I did it!  I RAN the One America Indianapolis 500 Festival Mini Marathon on Saturday!  The whole thing.  I RAN (slowly) the whole 13.1 miles!  If you subtract my stupid port-o-potty stop, I averaged 11 minutes per mile, and finished in 2 hours 20-ish minutes.  Not too shabby.  Not gonna lie, mile 13 was a bitch.  My time in  13th mile suffered greatly. But never, ever did I consider walking.  Like Forest Gump, I just kept running.   The realization I had just run 13.1 miles was overwhelming! If I had one ounce of fluid in my body at that point I'd have cried when they put the medal around my neck.  What an amazing feeling to know I trained and completed this goal.  After stretching and grabbing all of the goodies after the race, I did what any self-respecting goal-achieving person does- I took a selfie and sent to my hubs and kiddo.  I attempted to send it out on the inter webs but there were so many people downtown there was no reception.  When I got back into my hotel room I received the following tweet from my son.  At that point I was hydrated enough to cry. That boy makes my heart swell with pride! Then to hear/see him cheering me on made me melt.  Oh sweet child <3



Had I known the Indy Mini was the LARGEST half marathon in the country with 35,000 participants I would likely have not registered.  Being a part of that is a tad bit intimidating! You can bet my nerves came back Saturday morning as I was listening to those stats on the news as I was getting ready.  The most awesome thing was seeing the firemen and military folks in full suits, oxygen tanks, masks, back packs loaded with all of the stuff they would carry in combat, and so forth, walking along side all of us.  How humbling an experience!  I made sure to say thank you to all of them I passed along the way.  They are so strong to compete with all of their gear.  Thank goodness the weather was great.  Sunny, light breeze, and 60 degrees.  It was perfection.

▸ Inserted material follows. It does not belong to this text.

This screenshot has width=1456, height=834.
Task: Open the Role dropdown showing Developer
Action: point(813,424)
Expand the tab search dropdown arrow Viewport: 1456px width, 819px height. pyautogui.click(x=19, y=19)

I'm going to conclude with the top 10 things I learned from this experience:

10. Use the bathroom at the hotel again before the start of the race even if you don't have to. Port-o-potties are disgusting and will kill your time.

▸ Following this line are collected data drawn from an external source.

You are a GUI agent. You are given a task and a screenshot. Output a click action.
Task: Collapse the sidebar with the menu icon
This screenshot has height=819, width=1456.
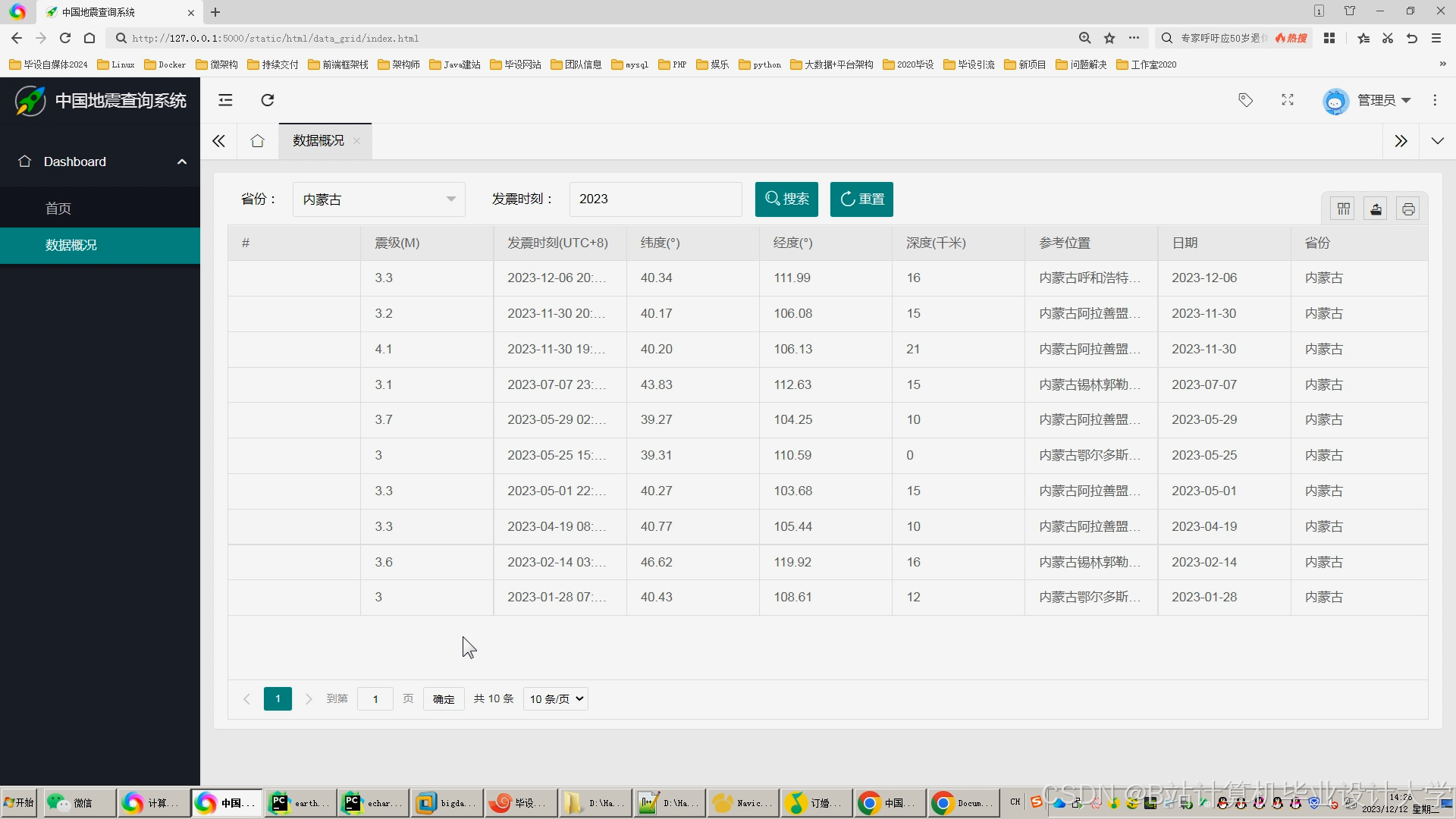pyautogui.click(x=225, y=100)
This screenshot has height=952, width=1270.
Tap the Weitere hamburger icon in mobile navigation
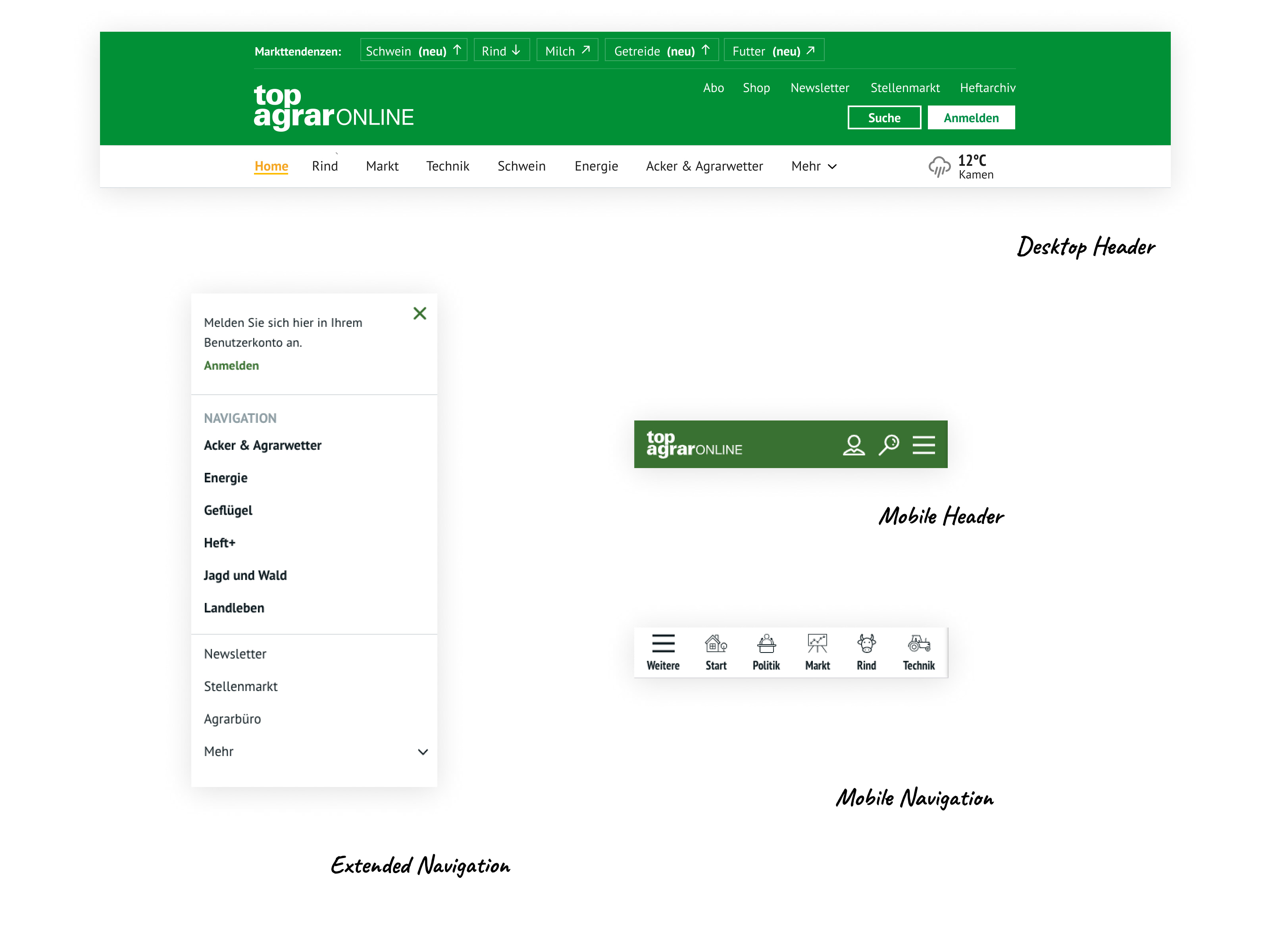[662, 644]
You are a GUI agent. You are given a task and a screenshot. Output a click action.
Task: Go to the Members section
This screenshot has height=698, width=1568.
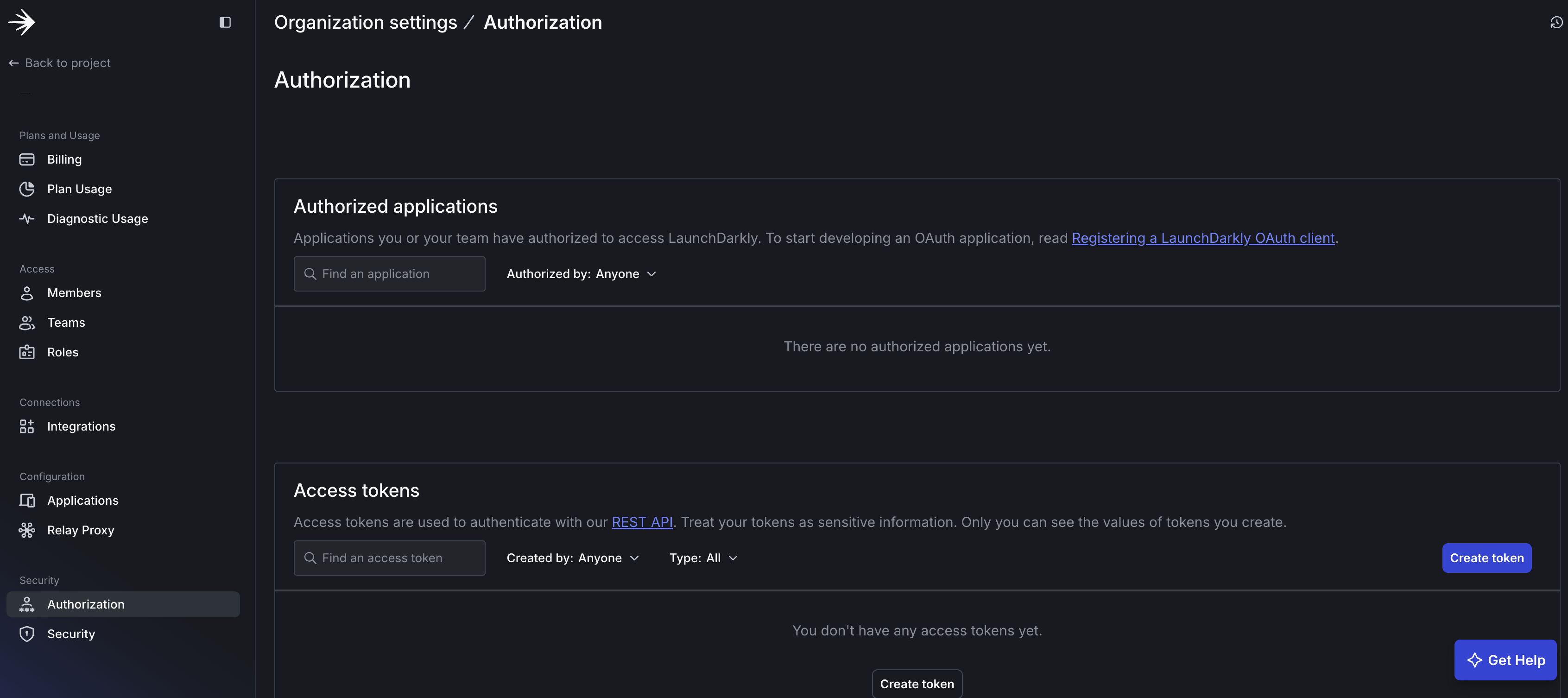coord(74,292)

9. iPod's are probably going to be discouraged but take it anyway.  They did have good music in places, and I enjoyed the band's effort and time.  It was awesome.  I would have benefited from additional music to help me keep my pace throughout the longer stretches.

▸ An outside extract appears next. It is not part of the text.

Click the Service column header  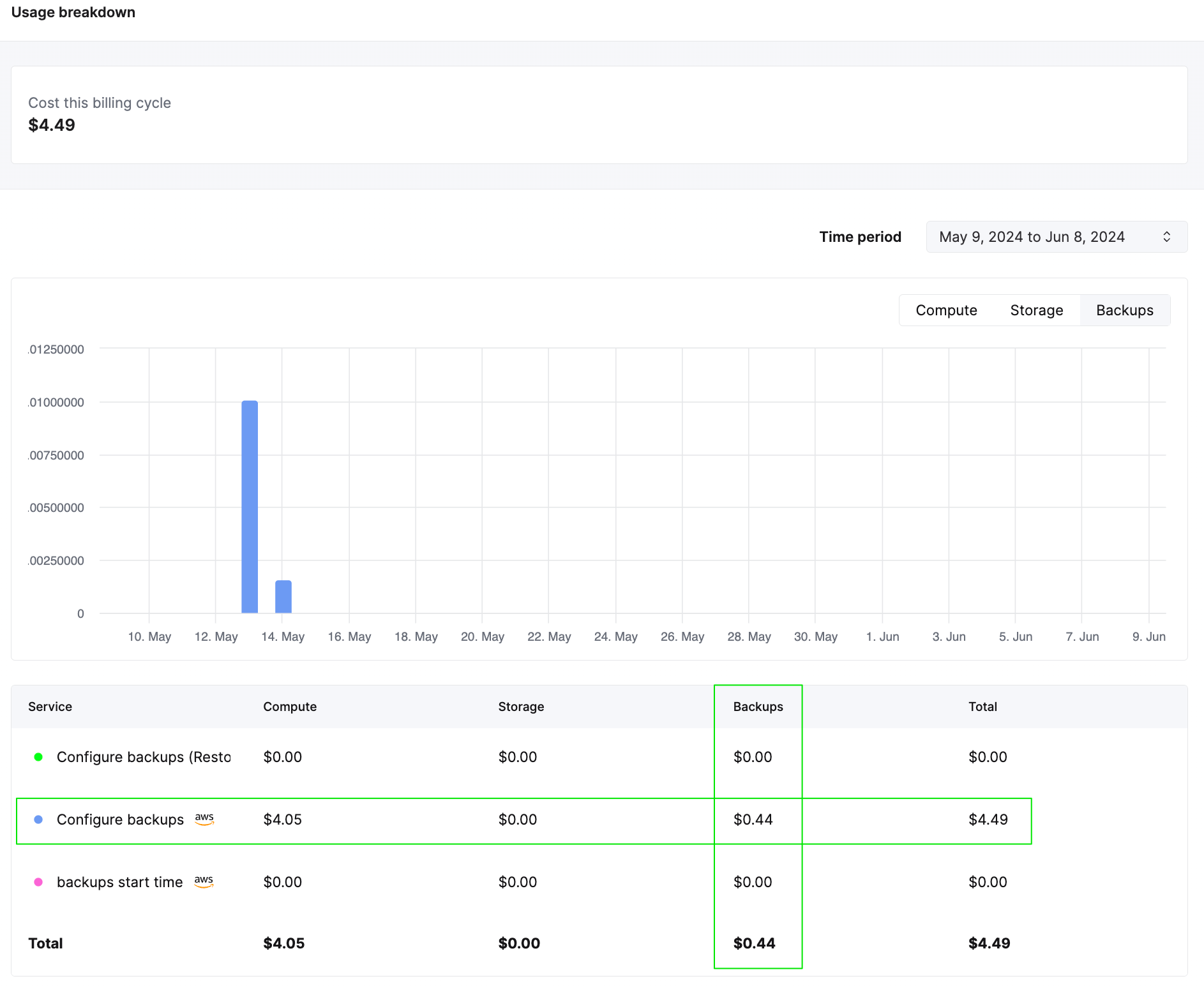click(50, 707)
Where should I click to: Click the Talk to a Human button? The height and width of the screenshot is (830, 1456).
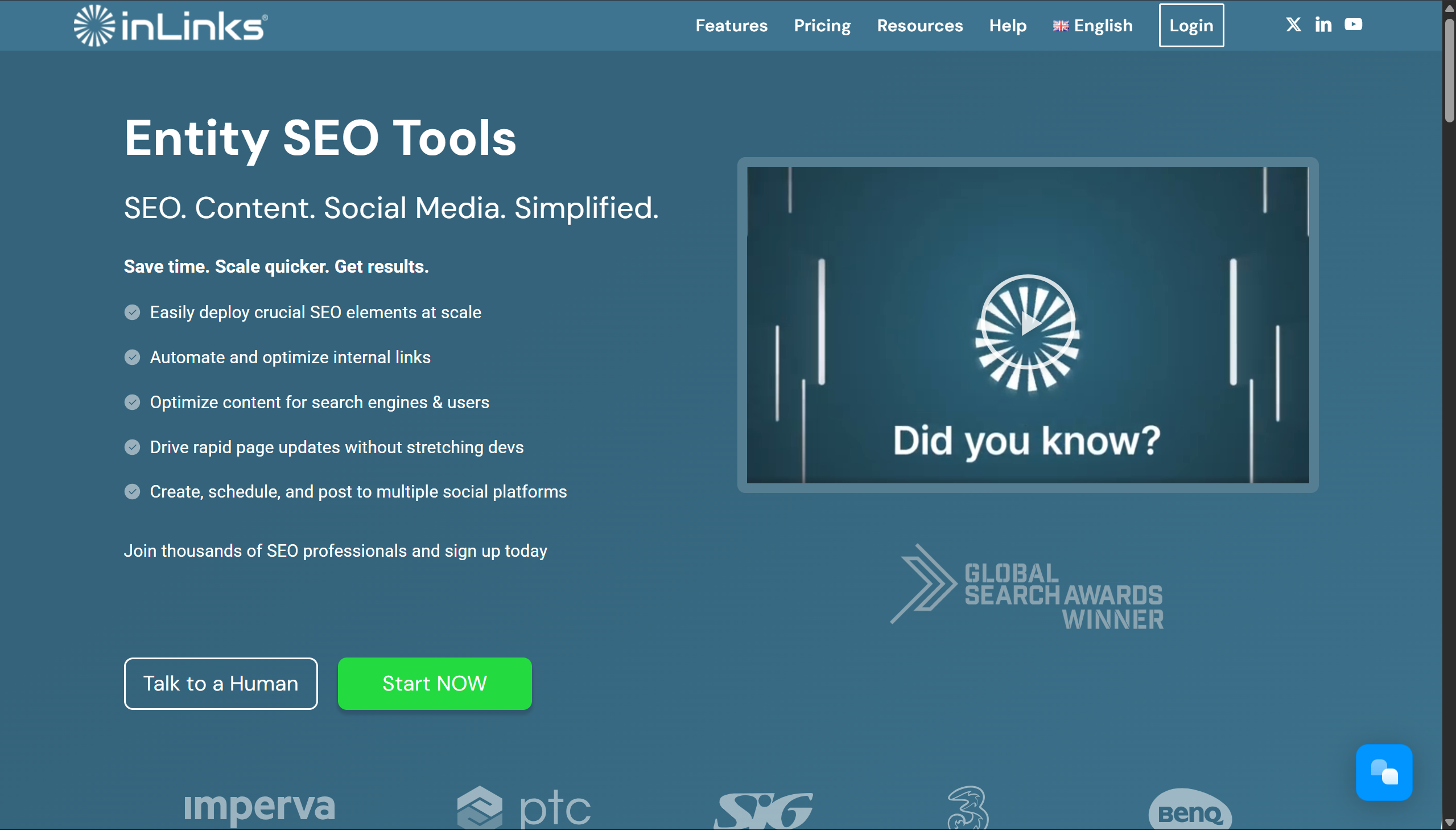pos(220,684)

8. Take your ID.  There's beer at the end but they will card you.  Free beer is the best beer, even if it's low carb watery beer #truth

7. Wear sunglasses.  I went out before the sun had fully risen.  I knew better than to not take them.  The wind will kick dust in your face and the glasses will save you from the discomfort of sand digging in your eyeballs every time your dehydrated eyelids swipe opened and closed.

6. If you're not running with someone, find someone of similar pace to hang with.  It helps a lot.  Thanks University of Chicago T-shirt lady ;)

5. People will talk about anything while running.  No topics are off limits.  You will hear about people's sexual habits, excessive drinking the night before, lack of training, and food that people are planning to eat after the race.  Any one of these will either motivate you to run faster,  keep their pace and do some "ethnographic research, " or punch them in the throat as they run past you (yeah, that's you 20 year olds who didn't train and still ran faster than me).

4.  Plan your pre-race food accordingly.  My hotel was awesome, but they didn't prepare breakfast very well.  I was counting on oatmeal but it wasn't ready in time for me.  Luckily they had plenty of protein and some other gluten-free carbs for me to munch on.  I should have done more research and eaten much more than I did.

3. People spit.  A lot.  You will get spit on and you may spit on someone by accident.  Try not to throw up.  But for those who spit their water at the water station- just wait until after you get past the volunteers.  That's just gross and uncalled for.  Germs.. Eewww

2.  Take pictures and enjoy the run.  I did take a few, including my sweaty selfie at the end.  Tweet it, IG it, FB that pic and tell everyone what you did.  You just ran 13.1 miles.  Not everyone can say that.  It's kind of a big deal.  Feel good about it.

1. Thank the volunteers copiously along the way.  They have generously given up their day to be there.  After I saw how many people are needed to help fuel all 35,000 runners, I was inspired to be a volunteer/spectator/cheerleader at races in the future.  Thanks to all of those who give their time to help.  You are all awesome!